Vous l’avez certainement deviné, je fais référence à la clôture du CAC 40 jeudi soir : 0,00% à 3 447,3. Pendant ce temps, l’Euro-Stoxx 50 a lâché 0,45% au final, et même plus de 1,2% vers 15h45.

Paris a effacé au cours de la dernière heure l’intégralité de ses pertes et termine parfaitement inchangé, ce qui n’étonne guère les permabulls. En effet, toute idée de consolidation leur apparaît comme une sorte d’impossibilité intellectuelle. Ils vous expliqueront que c’est lié au retour de Wall Street dans le vert (après une entame de séance laborieuse), conformément aux anticipations du début de matinée de jeudi.

Le Dow Jones avait commencé par perdre 60 points — dans le sillage de Hewlett Packard qui va s’imposer une cure d’austérité de plusieurs années, comme si HP n’était pas déjà en mode crise depuis 10 ans ! — avant de revenir flirter avec les 13 000 points.

Le Nasdaq se distinguait au moment de la clôture des places européennes avec un gain de 0,7% qui effaçait le repli des deux séances précédentes. Mais cela ne répond pas à notre interrogation initiale : quelle genre d’actualité (ou éventuellement de rumeur) explique ce regain d’optimisme ?

▪ Actualité grise mais les marchés voient rose
Parce que même en cherchant bien, nous avons du mal à trouver la moindre actualité pouvant alimenter une vision plus positive de la situation. Il ne s’agit certainement pas des prévisions de la Commission européenne. Cette dernière s’attend à une contraction de l’activité de 0,3% dans l’Eurozone en 2012, au lieu d’une croissance de 0,5% lors de sa précédente évaluation en novembre dernier.

L’Allemagne et les Pays-Bas devraient stagner ou reculer de 0,3%, l’Espagne fera -1,1%, l’Italie -1,3%, le Portugal pas loin de -2%, la Grèce -4,4% (si tout va bien !).
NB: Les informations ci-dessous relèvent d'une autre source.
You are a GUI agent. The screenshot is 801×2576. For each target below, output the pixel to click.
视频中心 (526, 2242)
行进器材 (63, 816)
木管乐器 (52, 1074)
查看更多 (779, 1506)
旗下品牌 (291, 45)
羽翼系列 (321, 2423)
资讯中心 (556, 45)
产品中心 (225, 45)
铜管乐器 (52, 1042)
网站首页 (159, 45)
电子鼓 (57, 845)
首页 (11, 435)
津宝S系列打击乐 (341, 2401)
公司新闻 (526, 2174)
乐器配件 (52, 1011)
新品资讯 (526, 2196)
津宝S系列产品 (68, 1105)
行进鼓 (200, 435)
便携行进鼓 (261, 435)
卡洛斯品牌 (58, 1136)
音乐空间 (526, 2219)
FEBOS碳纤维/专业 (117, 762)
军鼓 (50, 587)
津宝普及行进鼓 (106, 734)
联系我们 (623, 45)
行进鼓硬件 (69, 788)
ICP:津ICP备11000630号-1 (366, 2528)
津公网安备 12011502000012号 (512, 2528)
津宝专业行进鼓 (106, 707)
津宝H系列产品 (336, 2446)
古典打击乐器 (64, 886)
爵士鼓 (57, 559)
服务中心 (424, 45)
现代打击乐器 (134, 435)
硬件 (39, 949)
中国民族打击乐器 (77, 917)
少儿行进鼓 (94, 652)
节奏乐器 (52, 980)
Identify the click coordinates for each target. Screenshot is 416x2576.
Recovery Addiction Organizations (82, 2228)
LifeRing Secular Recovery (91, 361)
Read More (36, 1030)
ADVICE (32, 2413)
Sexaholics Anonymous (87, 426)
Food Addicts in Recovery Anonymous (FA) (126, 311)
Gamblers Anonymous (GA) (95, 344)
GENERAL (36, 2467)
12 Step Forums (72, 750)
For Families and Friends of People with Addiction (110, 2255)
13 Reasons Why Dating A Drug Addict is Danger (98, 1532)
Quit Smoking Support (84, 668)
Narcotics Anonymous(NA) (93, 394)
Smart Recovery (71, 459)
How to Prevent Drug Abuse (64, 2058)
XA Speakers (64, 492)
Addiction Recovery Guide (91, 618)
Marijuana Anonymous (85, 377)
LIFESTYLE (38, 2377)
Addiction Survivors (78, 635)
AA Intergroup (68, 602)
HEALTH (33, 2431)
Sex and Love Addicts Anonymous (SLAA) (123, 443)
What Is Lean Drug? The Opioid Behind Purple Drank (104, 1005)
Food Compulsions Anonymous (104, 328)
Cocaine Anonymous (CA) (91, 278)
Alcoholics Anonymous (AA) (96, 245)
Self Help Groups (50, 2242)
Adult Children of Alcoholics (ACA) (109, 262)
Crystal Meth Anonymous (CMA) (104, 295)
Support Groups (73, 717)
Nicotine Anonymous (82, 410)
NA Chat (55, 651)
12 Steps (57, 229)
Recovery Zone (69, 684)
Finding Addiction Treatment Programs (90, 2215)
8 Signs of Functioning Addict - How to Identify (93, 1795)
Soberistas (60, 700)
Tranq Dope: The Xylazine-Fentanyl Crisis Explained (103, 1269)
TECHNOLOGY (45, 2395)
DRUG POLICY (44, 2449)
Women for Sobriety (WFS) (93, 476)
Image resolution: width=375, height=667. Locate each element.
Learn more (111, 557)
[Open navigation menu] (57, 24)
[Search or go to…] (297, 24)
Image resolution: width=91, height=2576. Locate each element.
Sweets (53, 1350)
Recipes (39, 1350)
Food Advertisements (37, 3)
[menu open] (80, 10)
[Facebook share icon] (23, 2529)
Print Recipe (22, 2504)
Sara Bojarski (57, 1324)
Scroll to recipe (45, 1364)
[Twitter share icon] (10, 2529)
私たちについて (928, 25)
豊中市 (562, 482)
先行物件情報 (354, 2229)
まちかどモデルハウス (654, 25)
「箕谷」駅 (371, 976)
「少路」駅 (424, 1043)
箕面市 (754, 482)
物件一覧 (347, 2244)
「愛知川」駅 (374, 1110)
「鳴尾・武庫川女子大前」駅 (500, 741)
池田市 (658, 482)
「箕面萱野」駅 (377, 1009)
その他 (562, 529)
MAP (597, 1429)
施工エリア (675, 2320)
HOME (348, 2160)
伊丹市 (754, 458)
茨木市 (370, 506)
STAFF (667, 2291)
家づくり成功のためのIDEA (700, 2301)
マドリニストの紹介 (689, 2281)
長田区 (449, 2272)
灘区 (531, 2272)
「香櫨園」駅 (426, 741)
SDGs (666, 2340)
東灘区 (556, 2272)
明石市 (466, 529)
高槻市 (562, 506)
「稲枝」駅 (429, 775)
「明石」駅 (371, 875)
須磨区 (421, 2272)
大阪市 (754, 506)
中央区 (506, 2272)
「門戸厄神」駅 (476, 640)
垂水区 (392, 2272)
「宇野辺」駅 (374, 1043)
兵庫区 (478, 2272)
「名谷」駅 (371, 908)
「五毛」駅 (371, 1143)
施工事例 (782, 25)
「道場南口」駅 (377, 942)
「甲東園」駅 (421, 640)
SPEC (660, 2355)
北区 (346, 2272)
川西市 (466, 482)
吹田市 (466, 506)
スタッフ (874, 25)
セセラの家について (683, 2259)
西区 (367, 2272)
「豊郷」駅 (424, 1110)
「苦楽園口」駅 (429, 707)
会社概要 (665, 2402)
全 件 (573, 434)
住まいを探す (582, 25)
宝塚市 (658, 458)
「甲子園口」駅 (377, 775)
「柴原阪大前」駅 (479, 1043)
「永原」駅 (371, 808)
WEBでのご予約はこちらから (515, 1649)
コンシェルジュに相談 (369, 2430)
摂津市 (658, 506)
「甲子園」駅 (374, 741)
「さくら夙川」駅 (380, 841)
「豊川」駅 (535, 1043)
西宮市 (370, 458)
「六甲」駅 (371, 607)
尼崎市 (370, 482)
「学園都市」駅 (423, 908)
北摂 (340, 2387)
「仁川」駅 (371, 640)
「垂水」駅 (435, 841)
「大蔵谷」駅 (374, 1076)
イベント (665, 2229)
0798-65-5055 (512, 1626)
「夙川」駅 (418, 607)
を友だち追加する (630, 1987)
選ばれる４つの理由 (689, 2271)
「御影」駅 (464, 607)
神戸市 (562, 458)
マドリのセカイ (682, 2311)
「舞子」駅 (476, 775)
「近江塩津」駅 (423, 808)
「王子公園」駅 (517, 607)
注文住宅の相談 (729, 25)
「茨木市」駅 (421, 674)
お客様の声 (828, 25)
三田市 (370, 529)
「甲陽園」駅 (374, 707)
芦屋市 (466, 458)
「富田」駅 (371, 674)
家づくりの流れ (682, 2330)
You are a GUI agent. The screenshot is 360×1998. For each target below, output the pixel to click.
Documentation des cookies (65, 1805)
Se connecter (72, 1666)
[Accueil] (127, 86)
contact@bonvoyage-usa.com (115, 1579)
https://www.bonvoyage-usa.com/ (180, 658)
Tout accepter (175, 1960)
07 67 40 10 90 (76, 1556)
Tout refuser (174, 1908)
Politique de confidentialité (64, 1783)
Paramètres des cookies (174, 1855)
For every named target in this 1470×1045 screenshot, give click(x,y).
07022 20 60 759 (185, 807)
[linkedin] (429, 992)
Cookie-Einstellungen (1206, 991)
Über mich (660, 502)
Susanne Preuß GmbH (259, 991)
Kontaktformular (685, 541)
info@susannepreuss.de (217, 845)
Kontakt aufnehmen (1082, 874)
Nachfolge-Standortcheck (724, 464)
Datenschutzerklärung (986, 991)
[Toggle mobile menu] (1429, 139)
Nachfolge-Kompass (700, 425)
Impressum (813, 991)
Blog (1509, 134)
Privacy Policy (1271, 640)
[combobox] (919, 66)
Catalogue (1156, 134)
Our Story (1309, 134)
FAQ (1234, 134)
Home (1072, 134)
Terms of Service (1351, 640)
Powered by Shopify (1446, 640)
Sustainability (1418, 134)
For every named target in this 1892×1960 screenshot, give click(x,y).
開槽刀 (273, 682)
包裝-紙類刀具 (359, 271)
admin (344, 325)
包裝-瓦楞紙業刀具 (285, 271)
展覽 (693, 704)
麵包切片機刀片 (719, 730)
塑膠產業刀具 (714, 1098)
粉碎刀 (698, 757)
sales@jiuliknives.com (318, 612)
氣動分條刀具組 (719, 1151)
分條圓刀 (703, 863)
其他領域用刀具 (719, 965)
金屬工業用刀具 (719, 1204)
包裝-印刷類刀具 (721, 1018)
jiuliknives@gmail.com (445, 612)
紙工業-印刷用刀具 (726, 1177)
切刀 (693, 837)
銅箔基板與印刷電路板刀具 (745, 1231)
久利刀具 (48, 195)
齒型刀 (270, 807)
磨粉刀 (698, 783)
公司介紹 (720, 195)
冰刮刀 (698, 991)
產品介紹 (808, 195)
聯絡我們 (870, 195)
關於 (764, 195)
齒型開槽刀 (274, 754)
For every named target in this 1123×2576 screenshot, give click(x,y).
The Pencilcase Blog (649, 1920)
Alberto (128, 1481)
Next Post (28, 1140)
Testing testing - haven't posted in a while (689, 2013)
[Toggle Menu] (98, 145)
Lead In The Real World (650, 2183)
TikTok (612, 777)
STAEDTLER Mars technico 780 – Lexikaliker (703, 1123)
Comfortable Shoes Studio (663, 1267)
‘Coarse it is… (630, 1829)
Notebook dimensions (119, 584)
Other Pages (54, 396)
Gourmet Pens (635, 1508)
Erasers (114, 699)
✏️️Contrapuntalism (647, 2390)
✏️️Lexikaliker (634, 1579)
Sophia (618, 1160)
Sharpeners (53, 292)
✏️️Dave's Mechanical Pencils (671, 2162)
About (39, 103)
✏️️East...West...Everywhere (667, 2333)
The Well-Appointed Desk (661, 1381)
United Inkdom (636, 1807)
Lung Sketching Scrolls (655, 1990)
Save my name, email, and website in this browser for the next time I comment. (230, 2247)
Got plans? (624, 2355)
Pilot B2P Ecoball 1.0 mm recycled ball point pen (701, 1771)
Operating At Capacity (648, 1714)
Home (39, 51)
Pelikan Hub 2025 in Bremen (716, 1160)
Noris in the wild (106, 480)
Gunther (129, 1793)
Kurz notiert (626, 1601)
La France va devoir déployer des trésors d’ingéniosité statistique pour délivrer (l’expression à la mode) de la croissance au lieu de basculer en récession comme l’immense majorité de nos plus proches partenaires commerciaux.

La seule touche de ciel bleu aperçue au cours d’une journée particulièrement grise au nord de la Loire s’est matérialisée tout à l’est avec l’amélioration du climat des affaires en Allemagne. Le baromètre de l’institut FO est remonté à 109,6 en février, contre un consensus de 109, après 108,3 en janvier.

Mais pour connaître la teneur de l’IFO, rien de plus simple : jetez un oeil sur le DAX 30, s’il a grimpé au cours des quatre dernières semaines, les sondés auront le sourire ; s’il a chuté, ils se diront victime d’un coup au moral. La Bourse de Francfort a toute de même terminé en repli jeudi, l’Espagne et l’Italie ont chuté de 1,5%… mais cela n’a pas suscité une ligne de commentaire de la part des médias économiques français.

▪ Les indices américains mènent le bal
Si des indices affichent bêtement des scores négatifs quand Wall Street est orienté à la hausse, c’est donc qu’il convient de se focaliser sur le Dow ou le Nasdaq. Ce sont eux qui donnent le ton pour la séance du lendemain. S’il s’était produit un repli la veille sur l’Euro-Stoxx 50, c’est par définition comme s’il n’avait jamais eu lieu.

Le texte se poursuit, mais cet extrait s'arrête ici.